* **課題の目的**:
分骨についての文章から「日本では、現代にまで続く「本」から「それでは、具体的にどのような方が分骨が向いているのでしょうか。」までを、両端も含めてもう一度書いてください。その際、「西日本」を「近畿地方」に置き換えてください。

* **抜粋本文**:
■ ■ ■

かつては遺骨を分けることに否定的な見解が主流でしたが、現代では人々の生活スタイルが多様化し、家族と離れて暮らしながらも、分骨して住んでいる場所の近くで供養したいと考える方も増えてきました。

この記事では、分骨をおこなうための手順や、その後の永代供養の方法について、くわしく解説いたします。

分骨とは

まずは、分骨とはどういうものかについて、解説いたします。

分骨の意味

分骨とは、故人の遺骨を複数に分けて、それぞれの場所で埋葬供養することです。「分骨は縁起が悪い」という考え方もありますが、実際には法律で認められており、定められた手順に従えば問題はありません。

「墓地、埋葬等に関する法律施行規則」の第5条には、主に次のことが定められています。

・墓地の管理者は、利用者から分骨の申し出があった際には、それを証明する「分骨証明書」を発行しなければならない。

・分骨した遺骨を埋葬する際には、墓地の管理者に対して「分骨証明書」を提出しなければならない。

・火葬場の管理者も、分骨の申し出がある場合には同様の証明書を発行する義務がある。

これらの規定に従い、適切な手続きを経ることで、分骨は法的にも問題なくおこなうことができます。

分骨は縁起が悪い?

分骨に関する迷信として、「故人の魂が分けられ、成仏できない」とか、「骨の一部を取り分けることであの世で五体満足になれない」といった考え方があります。

しかし、歴史的に見ても、分骨は世界中でおこなわれています。たとえば、お釈迦様の遺骨は分骨され、周辺の8つの国で供養されました。それらの遺骨はさらに細かく分骨され、世界中の方たちに供養され、日本国内にもお釈迦様の遺骨を供養する「仏舎利塔」が数多くあります。

日本では、現代にまで続く「本山納骨」という伝統があります。これは、故人の遺骨の一部を家族の墓とは別に、宗派の総本山に埋葬して供養するというもので、西日本を中心に一般的です。

現代の多様なライフスタイルでは、家族が別々の場所で生活することが多くなり、分骨して各自が手元で供養をおこなうケースも増えています。これは、故人を身近に感じたいという家族の願いの表れと言えるでしょう。

分骨が向いているケース

それでは、具体的にどのような方が分骨が向いているのでしょうか。

遠方にお墓がある方は、分骨がおすすめです。遺骨を分骨して、住まいの近くのお墓や納骨堂に納めることで、いつでも気軽にお墓参りができるようになります。

■ ■ ■

* **データ行**:
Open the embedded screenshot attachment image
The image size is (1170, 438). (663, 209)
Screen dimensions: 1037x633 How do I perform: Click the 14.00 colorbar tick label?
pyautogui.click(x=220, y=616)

■ ■ ■

* **出力結果**:
日本では、現代にまで続く「本山納骨」という伝統があります。これは、故人の遺骨の一部を家族の墓とは別に、宗派の総本山に埋葬して供養するというもので、近畿地方を中心に一般的です。

現代の多様なライフスタイルでは、家族が別々の場所で生活することが多くなり、分骨して各自が手元で供養をおこなうケースも増えています。これは、故人を身近に感じたいという家族の願いの表れと言えるでしょう。

分骨が向いているケース

それでは、具体的にどのような方が分骨が向いているのでしょうか。